● **Problem to work on**
Transcribe all of the listing exactly.

● **Extracted information**

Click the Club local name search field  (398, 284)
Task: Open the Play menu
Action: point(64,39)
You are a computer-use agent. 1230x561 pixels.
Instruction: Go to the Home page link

● **Task output**
Click the Club local name search field  (398, 284)
Task: Open the Play menu
Action: point(64,39)
You are a computer-use agent. 1230x561 pixels.
Instruction: Go to the Home page link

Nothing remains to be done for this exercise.